I would like to solve the general problem of determining a linear recurrence relation that fits a given integer sequence of length $n$, or stating that none exists (with fewer than $n/2-k$ coefficients for some reasonable fixed $k$, perhaps 2, to ensure that I'm not overfitting). Actually, I'd like to find the smallest one.
Of course the problem is apparently easy: just search for one of length 1, 2, …, n/2-k until one is found. At each step all that is needed is to solve the appropriate matrix equation (tried to write it out, no tabular environment here, but it's obvious) and check the result against the unused members of the sequence. But for reasonably large $n$ this is impractical: the linear algebra is too difficult.
Unfortunately, it's not rare for me to work with a sequence that is clearly a recurrence relation, but which appears to have a large order, so I can't simply assume that not finding a relation with order below 100 means that none exists. This raises two questions for me:
- Is there a fast way to calculate these, compared to the naive approach above?
- If one recurrence is known, can this be used to speed the search for recurrences of smaller order (or to prove that none exist)?
One unenlightened approach that comes to mind for #1 is to solve the matrix over the real numbers (using floating-point approximations) rather than solving it exactly over $\mathbb{Q}$. This seems reasonable, but it's not obvious how much precision is needed nor how far the numbers could be if a solution was actually found (in which case, presumably, the system should be re-solved exactly). Although solving systems this way results in serious speedup even using quadruple precision, without appropriate numerical analysis I don't think it's usable. Hopefully there is a better way.

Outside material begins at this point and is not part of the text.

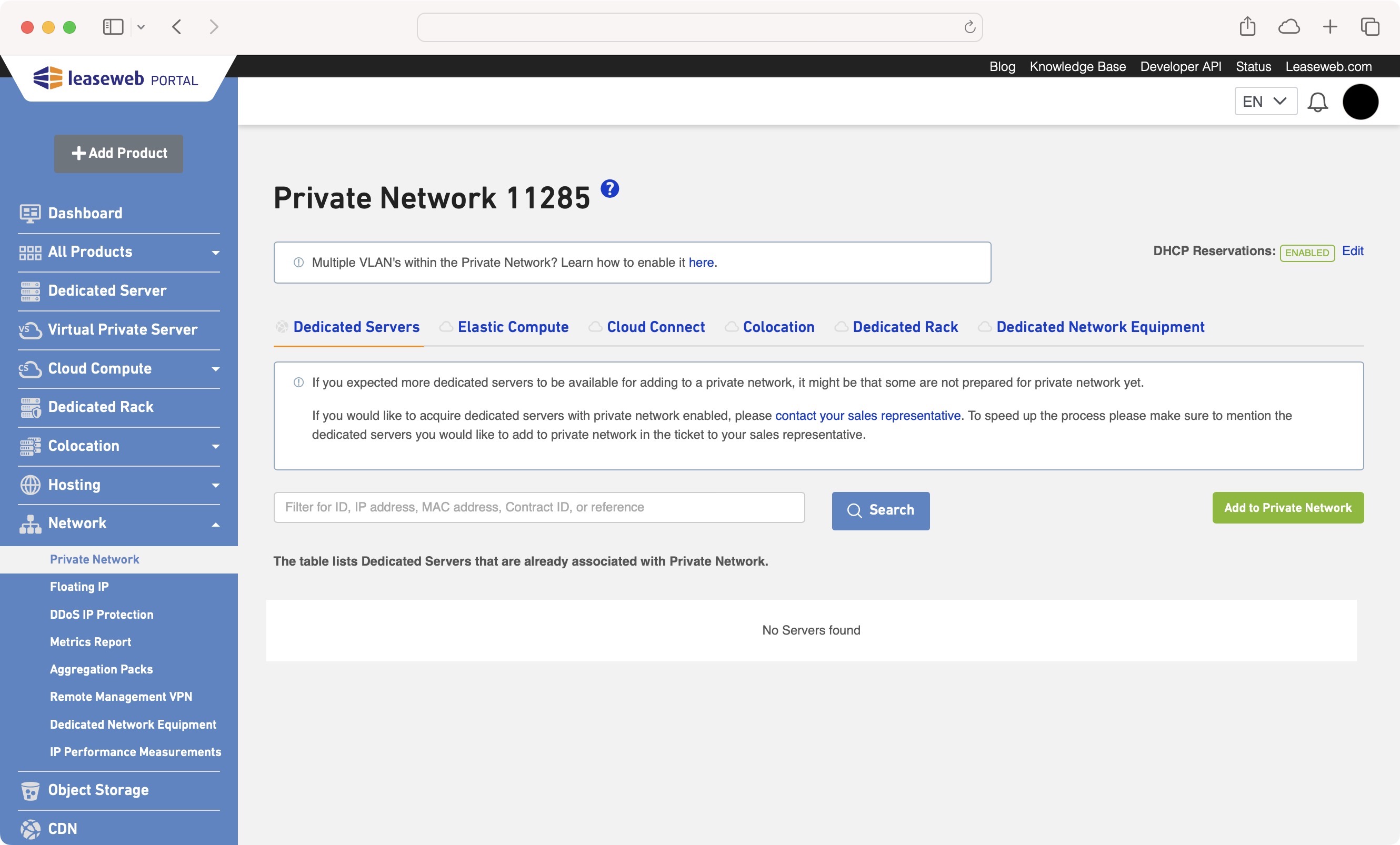1400x845 pixels.
Task: Select the CDN icon in sidebar
Action: pos(30,829)

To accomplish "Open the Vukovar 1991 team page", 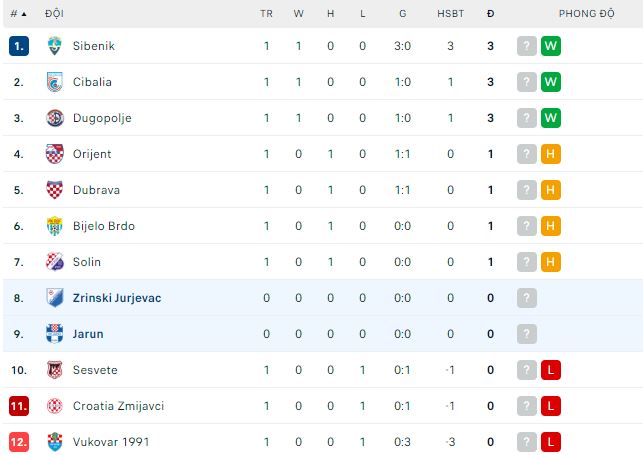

On #2, consider a (periodic) sequence with recurrence relation $a_n=a_{n-6}.$ Basic algebra suffices to show that any recurrence of the form $a_n=2a_{n-1}-2a_{n-2}+a_{n-3}$ is also of that form, so some sequences of order 6 can be simplified (nontrivially, that is not just removing trailing zeros) to order 3. Does it suffice, for example, to check only orders dividing 6?
Best Answer
This problem comes up often in coding theory, and it can be solved efficiently by the Berlekamp-Massey algorithm (Wikipedia has pseudo-code). This is more or less equivalent to using continued fractions, although many expositions don't present it that way: given a sequence $a_0,a_1,\dots,a_N$, look at the rational function $\sum_{i=0}^N a_i x^{-i}$ and compute its continued fraction expansion, with coefficients that are polynomials in $x$. That just amounts to applying Euclid's algorithm to the polynomials $\sum_{i=0}^{N} a_i x^{N-i}$ and $x^N$.
A degree $d$ linear recurrence must be satisfied by more than $2d$ terms of the sequence to mean anything, and any such recurrence will be detected by this method. Specifically, that means the corresponding rational function with degree $d$ denominator must be a convergent to the continued fraction.

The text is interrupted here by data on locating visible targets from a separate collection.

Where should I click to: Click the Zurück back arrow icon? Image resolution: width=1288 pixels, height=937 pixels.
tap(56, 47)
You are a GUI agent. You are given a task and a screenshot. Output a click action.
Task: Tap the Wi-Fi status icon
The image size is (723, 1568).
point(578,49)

In practice, as Charles Matthews suggested, you can generally speed up the arithmetic substantially by working modulo a prime (say, a fairly large random prime). This is particularly an issue when there isn't a low-degree recurrence, since in that case generically you'll get a lot of partial quotients of degree $1$ with rapidly growing denominators. Checking that there's no low-degree recurrence modulo a prime will be much faster, since it will avoid the huge denominators.